Use these composable tools when an agent needs to discover strategies on yes/no time-series:

```bash
# 1) build a clean per-market slice
coinjure research slice \
  --history-file ./data/events.jsonl \
  --market-id M1 --event-id E1 \
  --output ./data/m1_e1_slice.jsonl

# 2) build features + labels
coinjure research features \
  --history-file ./data/events.jsonl \
  --market-id M1 --event-id E1 \
  --output ./data/m1_e1_features.jsonl

coinjure research labels \
  --history-file ./data/events.jsonl \
  --market-id M1 --event-id E1 \
  --horizon-steps 5 \
  --threshold 0.01 \
  --output ./data/m1_e1_labels.jsonl

# 3) run parameter sweeps, rank, and persist memory
coinjure research backtest-batch \
  --history-file ./data/events.jsonl \
  --market-id M1 --event-id E1 \
  --strategy-ref ./strategies/my_strategy.py:MyStrategy \
  --params-jsonl ./data/params.jsonl \
  --output ./data/batch_runs.jsonl

coinjure research compare-runs \
  --input-file ./data/batch_runs.jsonl \
  --sort-key sharpe_ratio \
  --top 20 \
  --output ./data/top_runs.jsonl

coinjure research memory add \
  --input-file ./data/top_runs.jsonl \
  --tag m1_e1
```

Also available: `research universe`, `research walk-forward`, `research stress-test`, `research strategy-gate`, and `research memory list`.

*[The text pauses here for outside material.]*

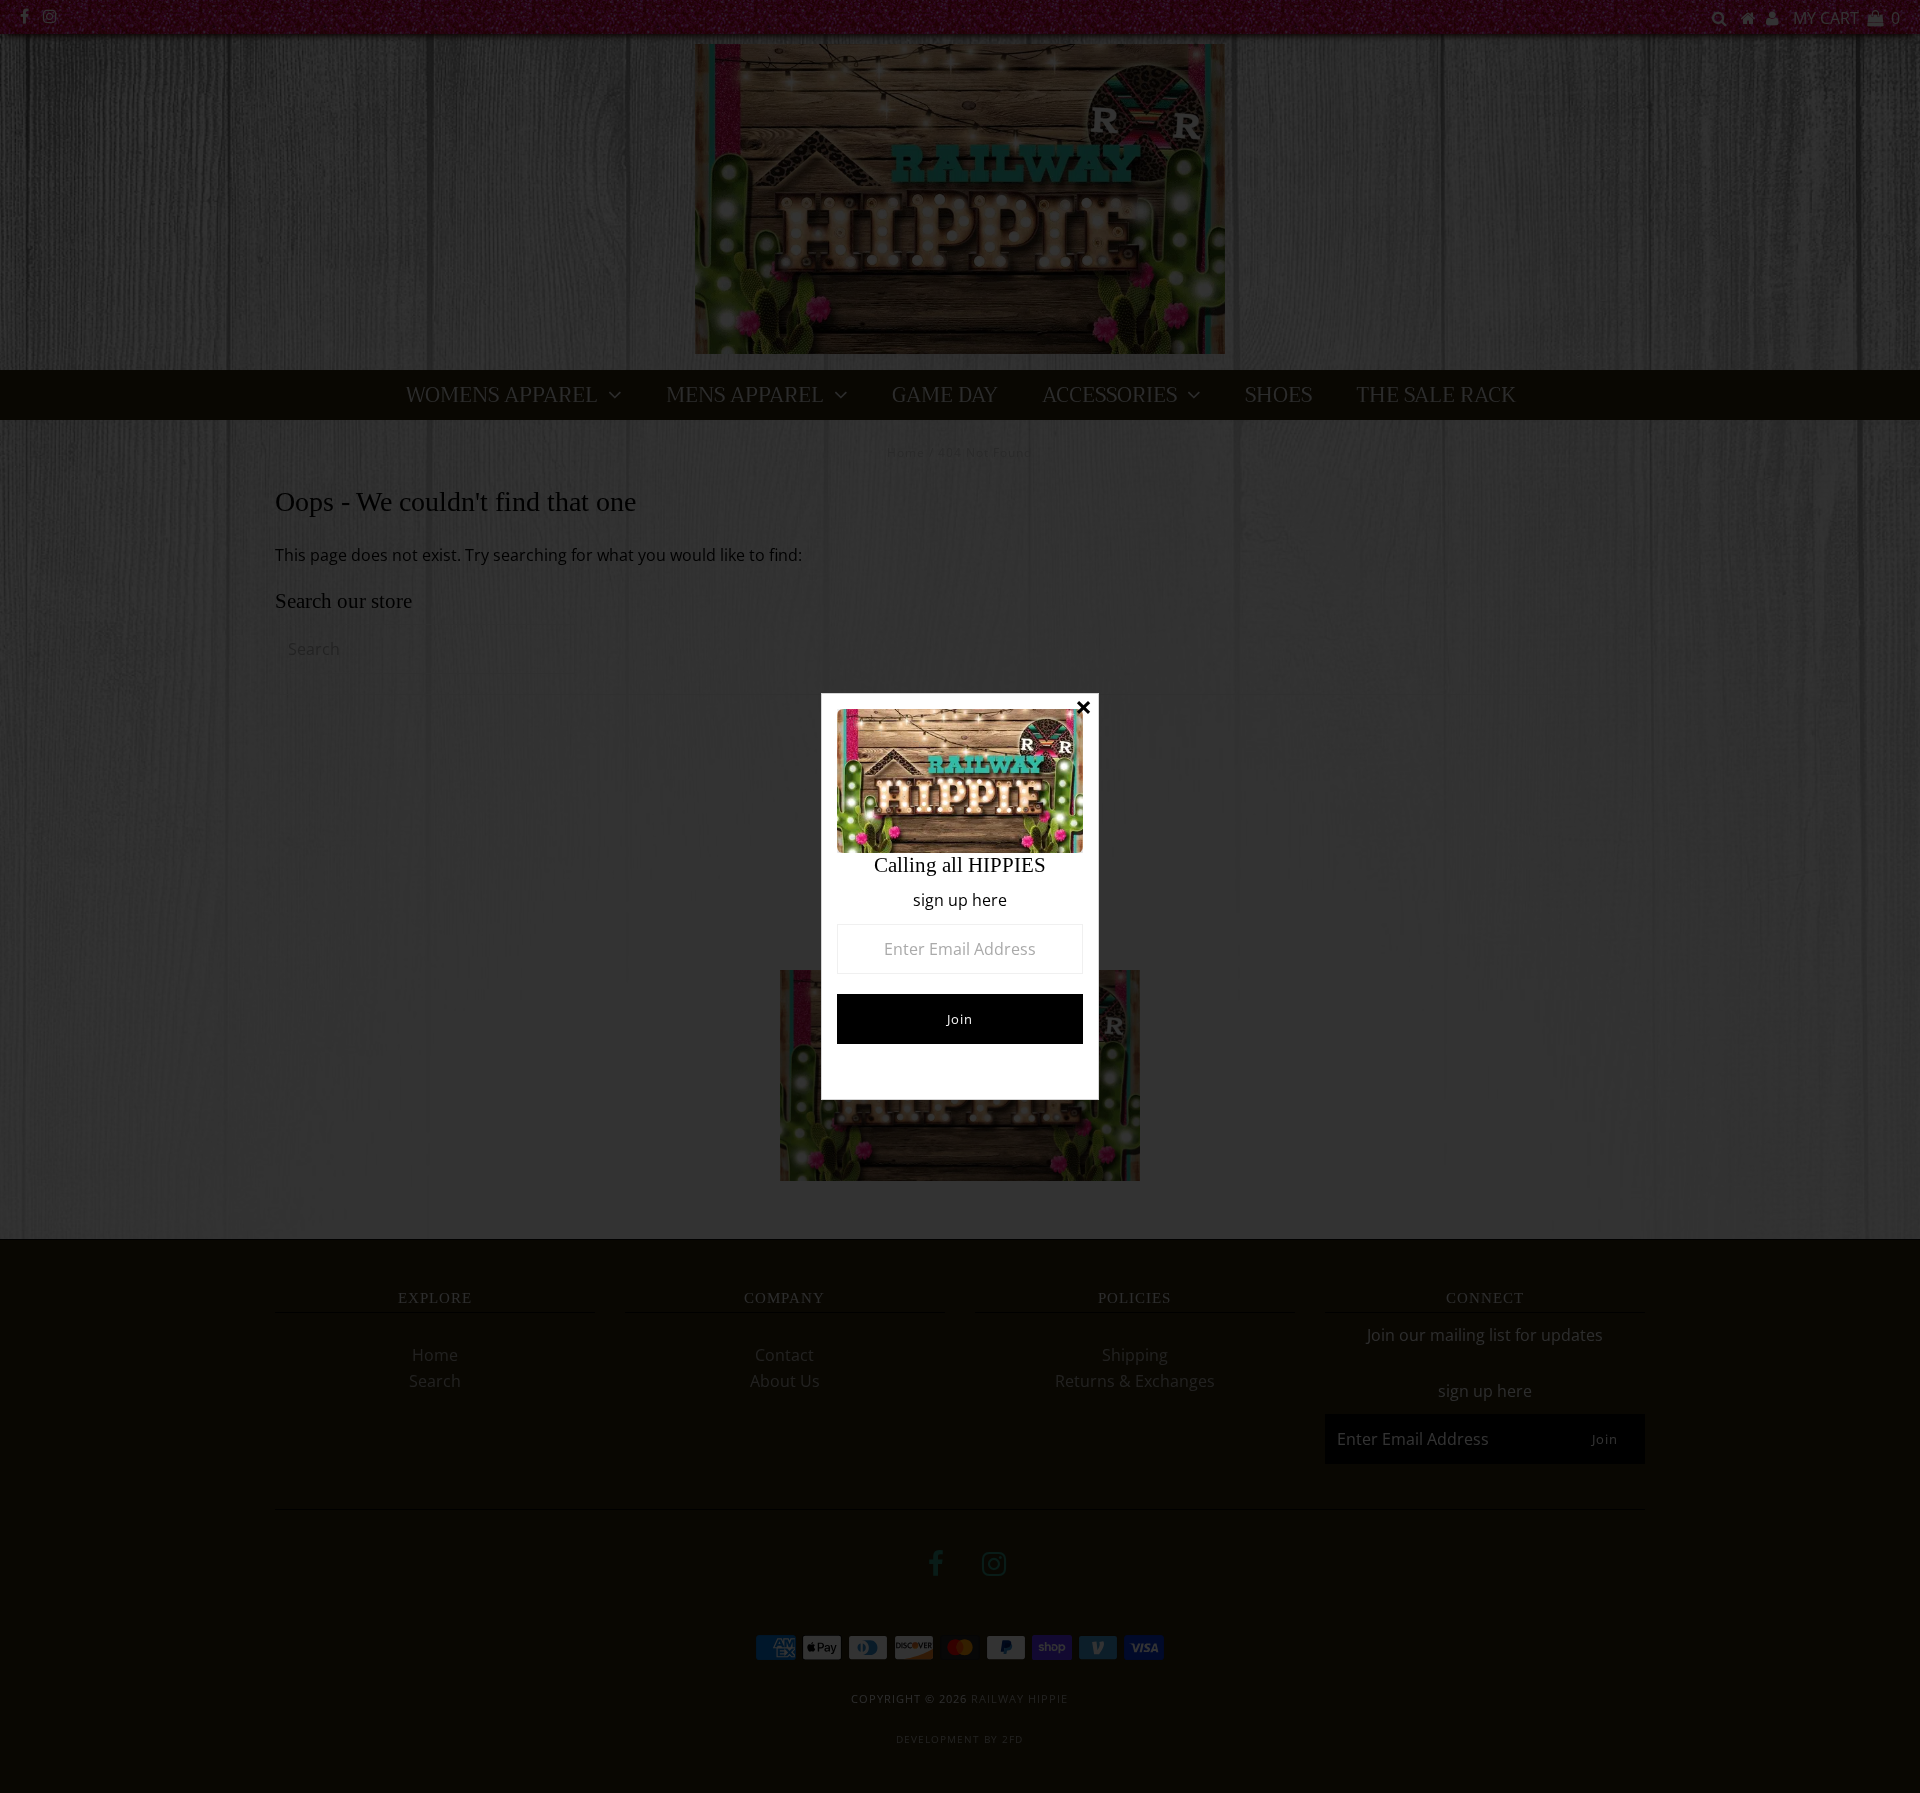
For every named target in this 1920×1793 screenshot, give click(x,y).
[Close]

## Human-in-the-Loop Model

The operator is intentionally lightweight:

- Use `coinjure monitor` for live visibility.
- Use `coinjure trade pause|resume|stop` for intervention.

The operator should not need to manually place/cancel orders in normal operation.

## CLI Reference

Primary command groups:

- `coinjure strategy`: create and validate strategies.
- `coinjure paper`: paper trading with live feeds.
- `coinjure backtest`: historical replay.
- `coinjure monitor`: attach monitor UI to running engine.
- `coinjure trade`: runtime control (`status`, `pause`, `resume`, `stop`, `killswitch`).
- `coinjure market`: market discovery and metadata.
- `coinjure news`: standalone news fetching.
- `coinjure data`: live event recording.
- `coinjure research`: strategy-discovery tools (slice/features/labels/batch/walk-forward/stress/gate/memory).

## Environment Variables

```bash
export POLYMARKET_PRIVATE_KEY="your_private_key"
export KALSHI_API_KEY_ID="your_kalshi_key_id"
export KALSHI_PRIVATE_KEY_PATH="/path/key.pem"
```

## Development

```bash
poetry install --with dev,test
pre-commit install
ruff check . && ruff format .
mypy coinjure/
pytest tests/ -v
```

## License

[MIT](https://github.com/ulab-uiuc/prediction-market-cli/blob/main/LICENSE)

## Disclaimer

This software is for educational and research use. Live trading carries financial risk.